Julia Hobsbawm on Social Health in Complex Times
In Conversation with Andrew Keen on the Keen On
The coronavirus pandemic is dramatically disrupting not only our daily lives but society itself. This show features conversations with some of the world’s leading thinkers and writers about the deeper economic, political, and technological consequences of the pandemic. It’s our new daily podcast trying to make longterm sense out of the chaos of today’s global crisis.
On today’s episode, Julia Hobsbawm, author of the forthcoming book The Simplicity Principle: Six Steps Towards Clarity in a Complex World, discusses how the pandemic may help us to break free of the endless choices and complexities that we face in the world today.
From the episode:
Julia Hobsbawm:I think we are experiencing a moment of rather brutal simplicity, aren’t we, with the pandemic? Normal life, as you said, has shuddered to a halt as we know it. The irony is that a lot of people, myself included, were craving a simplicity before this happened. They were feeling that modern life, digital life, and professional life was way too busy and too complicated. We saw the upsurge in the mindfulness and the minimalism movements and the beginnings of a serious rejection of overconsumption, and yet everybody is now very freaked out by the fact that life as we knew it has stopped and we’re confronted with being locked down. However, it’s allowing this time to reflect and reset.

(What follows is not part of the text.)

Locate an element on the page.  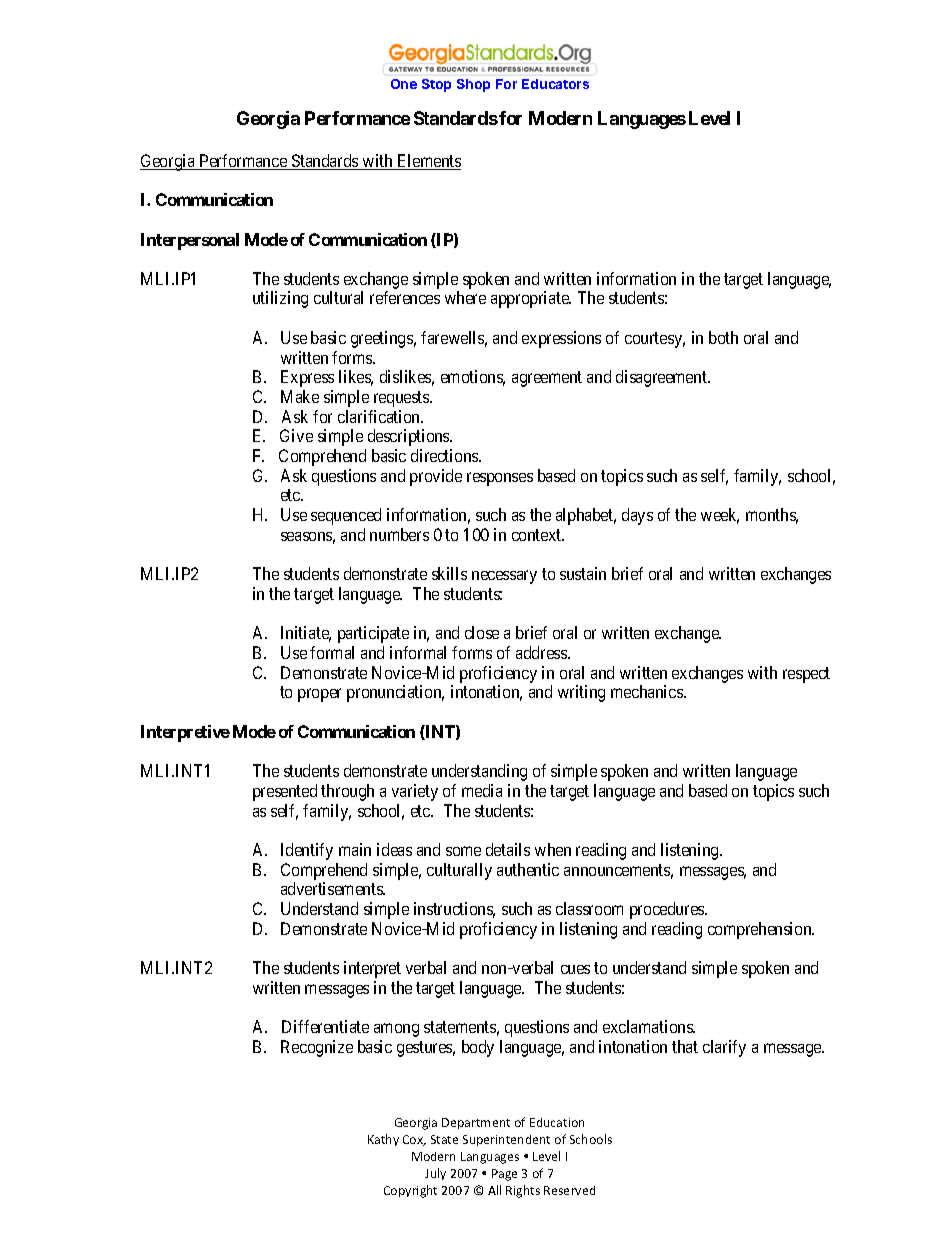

Even though my book was finished before the pandemic, it turns out the book is quite practical. The lessons to be learned during this pandemic, which is simplicity above all, is focusing on what actually matters, and it turns out that an awful lot of what we thought mattered doesn’t matter. So from that point of view, simplicity is coming in very much into the spotlight… I think complexity is not all it’s cracked up to be.
Julia Hobsbawm is an entrepreneur and writer who address the problems and solutions of humans in the machine age. She was described by James Harding, former editor of The Times and of BBC News and founder of Tortoise Media, as “one of the most important public intellectuals in the UK.” She is Honorary Visiting Professor of Workplace Social Health at London’s Cass Business School.